CVE-2026-57237
Foxit · Foxit PDF Editor / PDF Reader
A use-after-free vulnerability in Foxit PDF Editor and Reader allows attackers to execute arbitrary code by manipulating form field properties via JavaScript.
Executive summary
A high-severity use-after-free flaw in Foxit PDF Editor and Reader poses a significant risk of arbitrary code execution through specially crafted PDF documents.
Vulnerability
This vulnerability (CWE-416) occurs when JavaScript modifies form field properties, causing the application to reference invalid memory states. This creates a use-after-free condition that can be exploited by an attacker when a victim opens a malicious PDF.
Business impact
With a CVSS score of 7.8, this vulnerability represents a significant threat to organizational security. Successful exploitation could lead to full system compromise, enabling attackers to bypass security controls and access sensitive information stored on the affected endpoint.
Remediation
Immediate Action: Apply the latest vendor security patches immediately to all affected systems.

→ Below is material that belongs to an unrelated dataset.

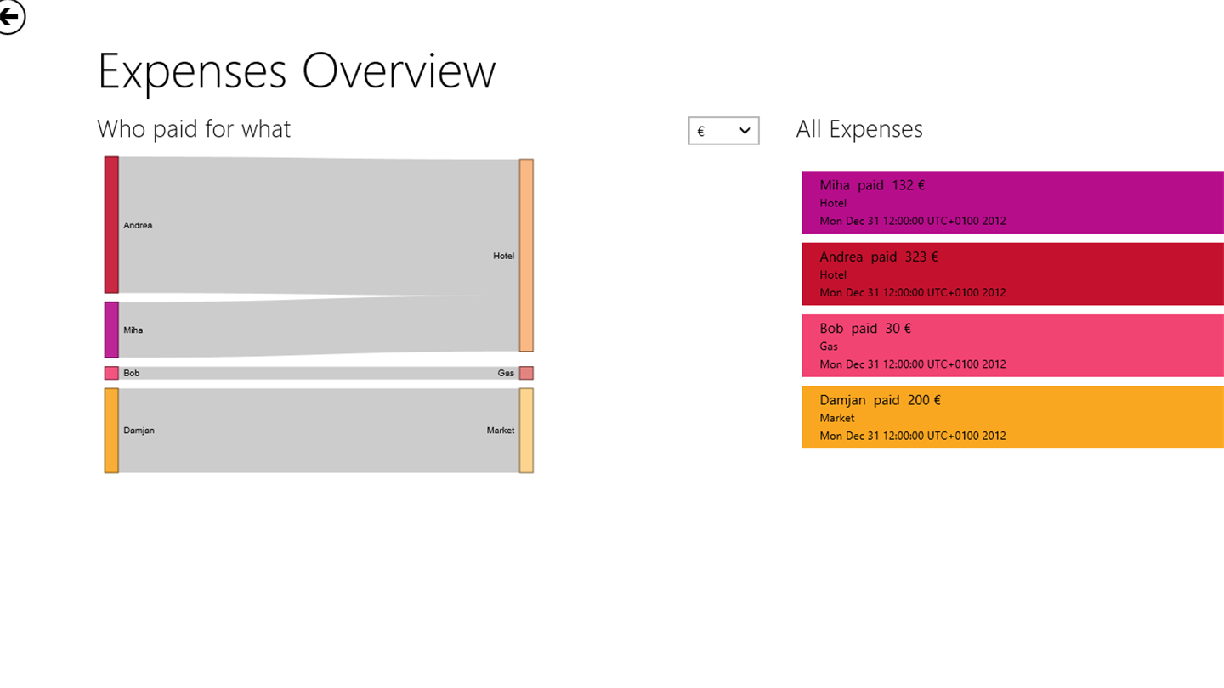This screenshot has height=688, width=1224.
Task: Select the Hotel category bar
Action: coord(526,255)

Proactive Monitoring: Review application logs for unusual crashes or errors during PDF processing, as these can serve as indicators of an attempted exploit.
Compensating Controls: Utilize endpoint detection and response (EDR) tools to monitor for unauthorized child processes initiated by the PDF reader application.
Exploitation status
Public Exploit Available: false
Analyst recommendation
Prompt remediation is necessary to mitigate the risk of remote code execution. Security teams should verify that all instances of Foxit PDF Editor and Reader are updated to versions released after the patch cycle to ensure the use-after-free condition is fully resolved.